There are various factors and forces contributing to South Africa’s current predicament, but the crux is the failure of the ANC government to obey and implement law and order as per the Constitution.

Laws exemplify the moral and ethical values of society. The rule of law should and must be sacred and sacrosanct, and must be implemented without fear or favour. However, politicians and their cronies masquerade as if they are beyond the law.

This tendency is not unique to South Africa. In 1991, Kenyan Attorney-General Amos Wako asserted that “a characteristic of the rule of law is that no man, save for the president, is above the law”.

Since February 2009, judges in the US have ruled against President Donald Trump’s executive order banning travel from Muslim majority states because it violates the country’s constitution as it discriminates on the basis of religion.
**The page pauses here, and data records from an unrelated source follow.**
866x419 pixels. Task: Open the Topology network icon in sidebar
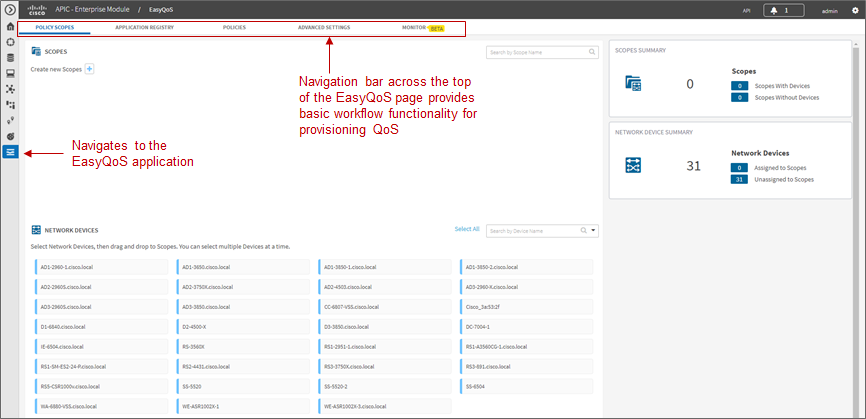click(10, 89)
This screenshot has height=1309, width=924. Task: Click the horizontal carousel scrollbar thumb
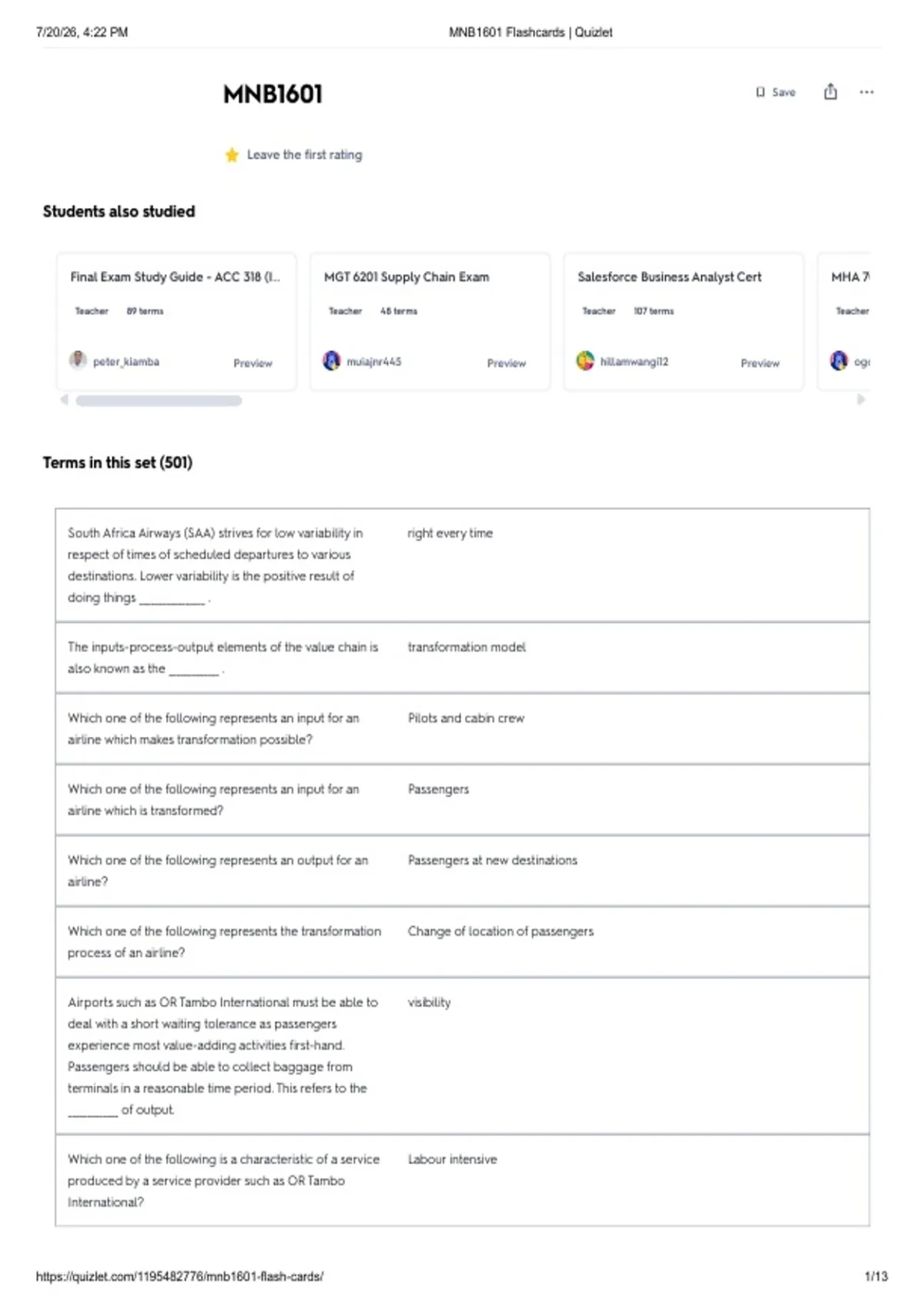(x=159, y=400)
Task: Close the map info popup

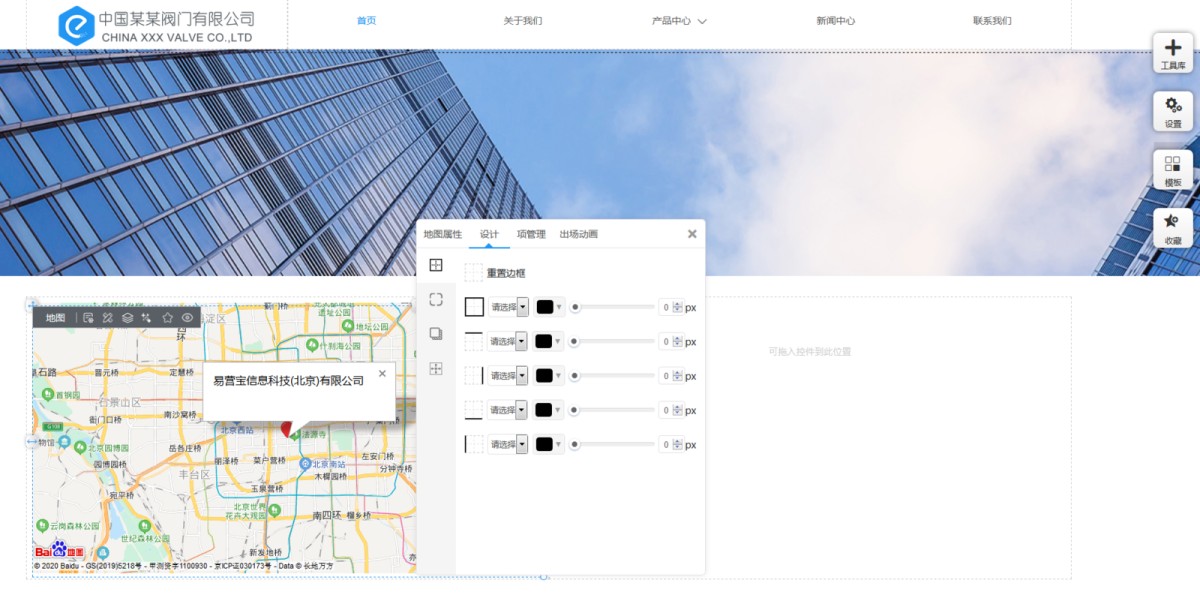Action: pyautogui.click(x=381, y=373)
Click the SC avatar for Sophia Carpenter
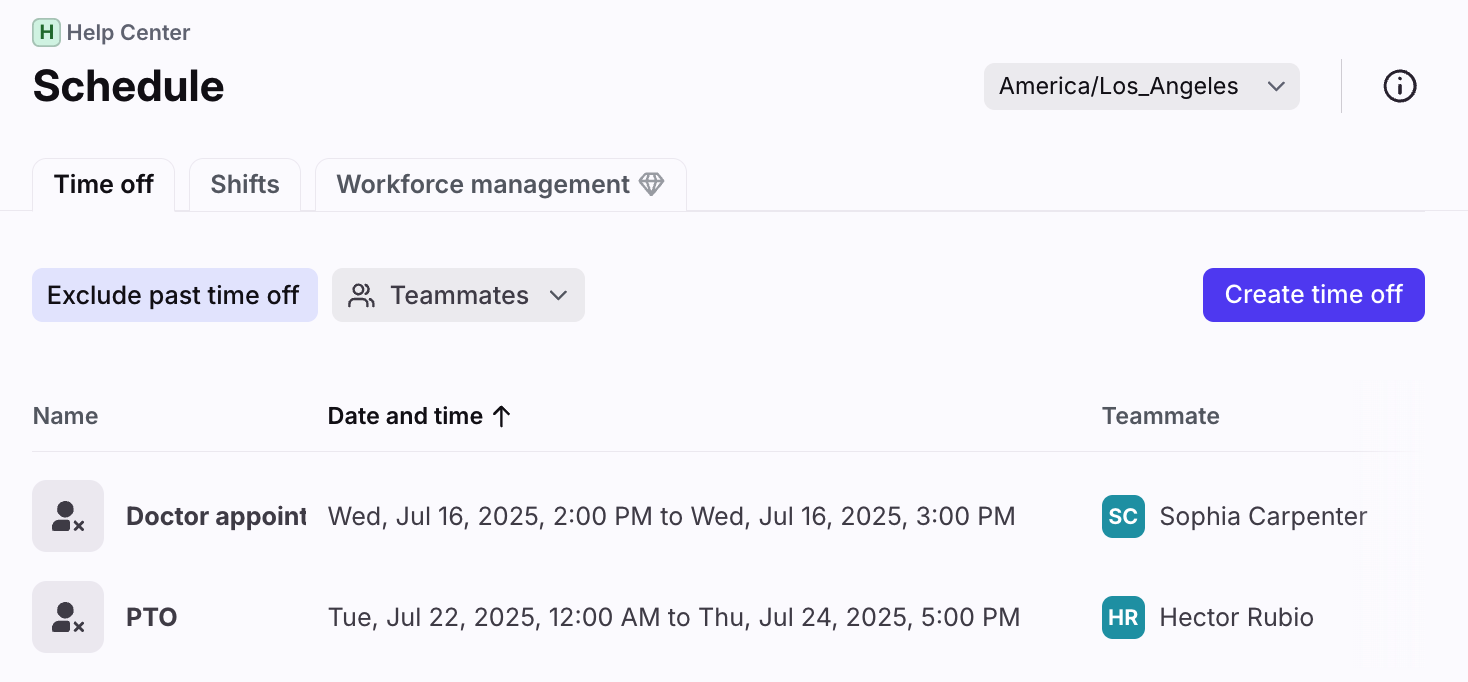 (x=1123, y=516)
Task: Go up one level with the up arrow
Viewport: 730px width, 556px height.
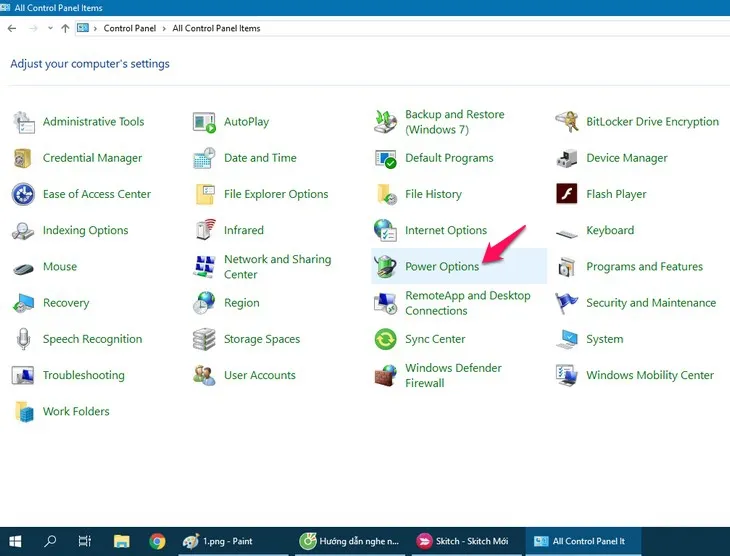Action: click(x=65, y=29)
Washington State Attorney General Bob Ferguson, who supported the ruling, said: “The constitution prevailed today. No one is above the law – not even the president.”

American Justice Louis Brandeis, in a famous dissenting opinion in 1928, contended that:

Decency, security, and liberty alike demand that government officials shall be subjected to the same rules of conduct that are commands to the citizen. In a government of laws, existence of the government will be imperilled if it fails to observe the law scrupulously … government is the potent, the omnipresent teacher. For good or for ill, it teaches the whole people by its example … At the foundation of our civil liberty lies the principle which denies to government officials an exceptional position before the law and which subjects them to the same rules of conduct that are commands to the citizen … If the government becomes a law breaker, it breeds contempt for law; it invites every man to become a law unto himself; it invites anarchy.”

These sentiments are particularly relevant to South Africa’s contemporary crisis. In recent years, the government has been on the receiving end of scathing judgments in matters ranging from Nkandla to social grants.

The most recent case would be Judge Bashier Vally’s ruling relating to Zuma’s irrational Cabinet reshuffle in March 2017:

It is no exaggeration to say that it was received with shock, alarm and dismay by many. One reason for this is that it came on the heels of an extensive public complaint that incessant malversation had embedded itself in our public life and that the country was mired in the quicksand of corruption … The executive power conferred upon the president in section 91 (1) of the Constitution is circumscribed by the bounds of rationality and by section 83 (b) and (c) of the Constitution. The president accepts, at the very least, that the exercise of power has to meet the test of rationality.”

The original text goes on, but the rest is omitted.